Five strokes later, the thing was disemboweled, and after another five, it was dead on the ground from frostbite and life drain as much as blood loss. Ivarr wasn’t in good shape himself either, of course. Despite being young and healthy, he’d just participated in a twenty-minute-long duel with a vastly superior opponent, and even with magical strength flowing through him, he was all but spent.

You have received a greater monster soul!

He sat down on the closest large stone and watched the minotaur’s corpse steam in the cold mountain air. It was several minutes before its wielder caught his breath and dared to ask the sword a question.

The blade spent that time reflecting on the new soul and how it was that much closer to its next upgrade, but still, it had been expecting it. It was hard for its wielder to keep a secret when it could hear him rehearsing it and second-guessing himself in his mind.

“I… did you help me win that fight?” the young man asked.

I hadn’t planned to, but it proved to be necessary, the blade confessed. Still, you acquitted yourself well. If you had panicked and resisted me, you would certainly have died.

“I— You can talk?” Ivarr asked. “That’s amazing. Do you have a name?”

I do, the blade answered, But I would prefer to focus on you, not me, Ivarr. Why did you charge such a large opponent? You were hopelessly outmatched. What would you have done if I had not come to your aid?

“I didn’t think it was that big, not from far away,” he sighed. “I… Honestly, I didn’t know that beastmen grew to be that big.”

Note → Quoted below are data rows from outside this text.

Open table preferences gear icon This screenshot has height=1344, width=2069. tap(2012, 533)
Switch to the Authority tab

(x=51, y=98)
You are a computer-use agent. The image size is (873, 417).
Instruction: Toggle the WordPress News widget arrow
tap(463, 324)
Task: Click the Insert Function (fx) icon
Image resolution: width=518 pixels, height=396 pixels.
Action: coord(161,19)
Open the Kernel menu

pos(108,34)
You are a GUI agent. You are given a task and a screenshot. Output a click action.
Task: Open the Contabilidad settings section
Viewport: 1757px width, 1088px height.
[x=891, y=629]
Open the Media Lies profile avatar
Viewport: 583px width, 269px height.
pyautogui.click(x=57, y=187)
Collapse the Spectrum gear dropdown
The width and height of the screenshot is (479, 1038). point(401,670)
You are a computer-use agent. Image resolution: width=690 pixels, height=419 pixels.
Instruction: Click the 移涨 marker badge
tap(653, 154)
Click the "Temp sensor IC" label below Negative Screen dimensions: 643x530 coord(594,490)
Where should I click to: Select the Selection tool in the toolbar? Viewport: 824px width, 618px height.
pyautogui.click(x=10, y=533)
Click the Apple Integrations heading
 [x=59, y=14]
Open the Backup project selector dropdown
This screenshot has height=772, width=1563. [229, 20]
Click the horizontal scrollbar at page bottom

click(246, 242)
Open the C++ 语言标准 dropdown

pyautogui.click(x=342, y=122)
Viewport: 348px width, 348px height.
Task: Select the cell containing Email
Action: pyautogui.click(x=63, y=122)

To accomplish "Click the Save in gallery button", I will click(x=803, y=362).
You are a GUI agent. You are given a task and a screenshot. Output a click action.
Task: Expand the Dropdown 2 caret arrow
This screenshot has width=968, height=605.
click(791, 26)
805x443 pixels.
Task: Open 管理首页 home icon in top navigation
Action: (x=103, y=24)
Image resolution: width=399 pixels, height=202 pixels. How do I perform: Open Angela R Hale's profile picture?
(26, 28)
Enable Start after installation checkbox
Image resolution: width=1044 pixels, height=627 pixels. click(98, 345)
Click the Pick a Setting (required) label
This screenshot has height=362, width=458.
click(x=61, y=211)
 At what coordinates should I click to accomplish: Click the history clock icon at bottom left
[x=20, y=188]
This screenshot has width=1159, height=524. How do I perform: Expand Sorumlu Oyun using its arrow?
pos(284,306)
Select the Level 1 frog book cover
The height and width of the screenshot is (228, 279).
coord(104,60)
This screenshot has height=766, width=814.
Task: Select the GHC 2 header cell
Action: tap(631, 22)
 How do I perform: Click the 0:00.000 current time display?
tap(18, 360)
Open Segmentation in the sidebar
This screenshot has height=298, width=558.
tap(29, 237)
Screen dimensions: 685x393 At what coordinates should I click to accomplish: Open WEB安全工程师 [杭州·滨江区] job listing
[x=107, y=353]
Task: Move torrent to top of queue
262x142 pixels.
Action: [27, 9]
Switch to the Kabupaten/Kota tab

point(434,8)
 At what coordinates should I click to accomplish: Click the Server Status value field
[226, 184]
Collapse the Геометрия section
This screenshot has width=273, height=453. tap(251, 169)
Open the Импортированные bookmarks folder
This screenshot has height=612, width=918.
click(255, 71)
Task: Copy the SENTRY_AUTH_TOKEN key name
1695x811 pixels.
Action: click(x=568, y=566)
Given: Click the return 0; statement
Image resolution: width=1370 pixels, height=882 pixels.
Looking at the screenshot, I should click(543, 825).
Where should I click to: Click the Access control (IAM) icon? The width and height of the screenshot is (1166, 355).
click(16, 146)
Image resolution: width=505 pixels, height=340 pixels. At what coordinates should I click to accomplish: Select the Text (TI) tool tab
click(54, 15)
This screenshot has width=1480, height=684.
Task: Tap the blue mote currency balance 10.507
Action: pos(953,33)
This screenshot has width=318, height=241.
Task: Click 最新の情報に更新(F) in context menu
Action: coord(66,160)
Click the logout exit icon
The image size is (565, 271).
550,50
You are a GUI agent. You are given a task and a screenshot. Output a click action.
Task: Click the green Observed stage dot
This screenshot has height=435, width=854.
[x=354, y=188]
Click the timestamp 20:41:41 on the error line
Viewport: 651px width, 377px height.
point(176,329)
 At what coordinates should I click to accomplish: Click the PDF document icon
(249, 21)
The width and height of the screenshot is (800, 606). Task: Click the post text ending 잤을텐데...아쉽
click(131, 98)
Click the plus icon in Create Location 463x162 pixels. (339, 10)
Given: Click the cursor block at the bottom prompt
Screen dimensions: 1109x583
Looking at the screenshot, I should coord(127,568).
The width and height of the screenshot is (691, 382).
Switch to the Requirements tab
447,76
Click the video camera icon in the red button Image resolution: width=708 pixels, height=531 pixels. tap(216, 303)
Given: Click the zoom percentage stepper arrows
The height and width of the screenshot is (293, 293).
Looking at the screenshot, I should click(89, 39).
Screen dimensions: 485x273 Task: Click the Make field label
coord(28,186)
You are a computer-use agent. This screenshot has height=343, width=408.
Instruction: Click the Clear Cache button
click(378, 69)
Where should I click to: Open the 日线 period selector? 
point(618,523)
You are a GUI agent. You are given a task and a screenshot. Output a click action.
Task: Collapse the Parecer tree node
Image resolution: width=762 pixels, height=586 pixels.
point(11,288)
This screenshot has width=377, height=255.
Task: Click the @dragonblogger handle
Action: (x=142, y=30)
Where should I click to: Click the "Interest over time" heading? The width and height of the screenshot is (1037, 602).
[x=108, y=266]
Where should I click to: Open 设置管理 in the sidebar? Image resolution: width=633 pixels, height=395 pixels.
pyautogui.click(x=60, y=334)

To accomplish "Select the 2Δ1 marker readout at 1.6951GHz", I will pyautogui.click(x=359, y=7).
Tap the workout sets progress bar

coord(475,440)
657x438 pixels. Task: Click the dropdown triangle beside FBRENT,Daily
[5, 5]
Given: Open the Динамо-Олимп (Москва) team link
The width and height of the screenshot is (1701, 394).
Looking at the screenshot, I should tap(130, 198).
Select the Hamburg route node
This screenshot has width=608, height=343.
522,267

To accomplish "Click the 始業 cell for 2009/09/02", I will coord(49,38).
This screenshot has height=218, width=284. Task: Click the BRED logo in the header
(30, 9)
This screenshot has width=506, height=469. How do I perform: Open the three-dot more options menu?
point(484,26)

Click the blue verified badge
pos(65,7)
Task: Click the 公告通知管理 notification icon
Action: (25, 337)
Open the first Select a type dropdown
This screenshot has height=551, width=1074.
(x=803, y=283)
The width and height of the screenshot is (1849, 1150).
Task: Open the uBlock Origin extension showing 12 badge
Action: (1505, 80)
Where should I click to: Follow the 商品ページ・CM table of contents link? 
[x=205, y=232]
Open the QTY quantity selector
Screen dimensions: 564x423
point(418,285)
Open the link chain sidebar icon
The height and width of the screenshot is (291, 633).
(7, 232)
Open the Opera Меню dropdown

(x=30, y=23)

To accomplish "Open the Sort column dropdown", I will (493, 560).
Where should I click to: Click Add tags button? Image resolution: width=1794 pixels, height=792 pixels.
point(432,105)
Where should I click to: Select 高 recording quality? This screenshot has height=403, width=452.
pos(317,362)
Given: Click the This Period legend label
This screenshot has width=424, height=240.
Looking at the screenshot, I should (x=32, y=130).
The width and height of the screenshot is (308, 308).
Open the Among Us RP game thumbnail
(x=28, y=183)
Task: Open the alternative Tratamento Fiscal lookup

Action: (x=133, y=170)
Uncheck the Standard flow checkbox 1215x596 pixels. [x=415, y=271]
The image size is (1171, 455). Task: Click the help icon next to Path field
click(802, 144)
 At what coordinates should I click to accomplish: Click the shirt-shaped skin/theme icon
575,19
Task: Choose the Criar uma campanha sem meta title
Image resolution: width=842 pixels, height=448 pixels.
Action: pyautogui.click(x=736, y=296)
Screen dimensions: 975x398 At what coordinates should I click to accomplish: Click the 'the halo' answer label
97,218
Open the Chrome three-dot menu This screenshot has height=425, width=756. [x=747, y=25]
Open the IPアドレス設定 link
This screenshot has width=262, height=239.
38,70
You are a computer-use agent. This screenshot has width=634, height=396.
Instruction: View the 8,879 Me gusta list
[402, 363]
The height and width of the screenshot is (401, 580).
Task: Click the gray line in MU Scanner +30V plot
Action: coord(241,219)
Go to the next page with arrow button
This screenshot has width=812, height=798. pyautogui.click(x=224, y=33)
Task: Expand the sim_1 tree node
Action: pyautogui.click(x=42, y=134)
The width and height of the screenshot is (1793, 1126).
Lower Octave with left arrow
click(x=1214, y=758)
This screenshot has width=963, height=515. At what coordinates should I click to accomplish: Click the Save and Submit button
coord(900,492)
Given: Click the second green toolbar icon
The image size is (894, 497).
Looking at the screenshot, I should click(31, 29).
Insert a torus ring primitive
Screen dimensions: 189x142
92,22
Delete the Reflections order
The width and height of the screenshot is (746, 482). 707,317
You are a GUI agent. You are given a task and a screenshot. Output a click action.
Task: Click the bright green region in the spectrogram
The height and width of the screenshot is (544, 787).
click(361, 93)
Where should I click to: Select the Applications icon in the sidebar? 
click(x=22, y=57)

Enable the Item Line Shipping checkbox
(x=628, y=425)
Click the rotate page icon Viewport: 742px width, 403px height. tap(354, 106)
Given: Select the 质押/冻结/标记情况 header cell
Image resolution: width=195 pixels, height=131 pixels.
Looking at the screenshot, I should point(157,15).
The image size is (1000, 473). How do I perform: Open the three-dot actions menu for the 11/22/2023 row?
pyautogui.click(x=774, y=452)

There are worse things than beastmen out here, the blade answered. As it spoke, images of different sorts of monsters flashed through its mind, bombarding its wielder. For a moment, Ivarr’s mind was filled with vivid images of monsters that the blade had battled. Some it remembered fighting, but others were torn from the depths of its mind, and it could not recall ever actually facing them.

There were ogres, griffons, hydras, trolls, greater slimes, dire beasts, and other horrific megafauna. The dragons flickered there for a moment too, but the blade suppressed them. It didn’t want to have that conversation with its young wielder. Neither of them were ready for that.

There was also the fact that it didn’t wish to scare the lad into returning to the safety of Kalraka’s walls or anything. Still, it wasn’t about to sugarcoat any of what they might find. Especially since it planned to hunt more of these monsters down next.

Well, maybe not next, it corrected itself.

First, it would find challenges that were more appropriate to the young warrior. It was only when he was ready that they could truly move as one and take down something as large and powerful as an ogre or a troll.

Ivarr seemed to take all of this in stride. Instead of arguing and looking for an excuse not to fight something so terrifying, he stayed quiet as he knelt beside the minotaur and hacked off its horns with the blade.

Then he said, “I’d planned to come up here to hunt goblins for their ears and beast men for their horns while I learn to fight, but this, well, I guess it works too. How much do you suppose they’ll pay me for killing something like a griffon?”

For the first time that it could remember, the blade was tempted to laugh then. The invincibility of youth, it said, both to itself and its wielder. Maybe we will stick to something smaller than griffons for now, but perhaps in time, you can bring something truly wondrous back down the mountain with you.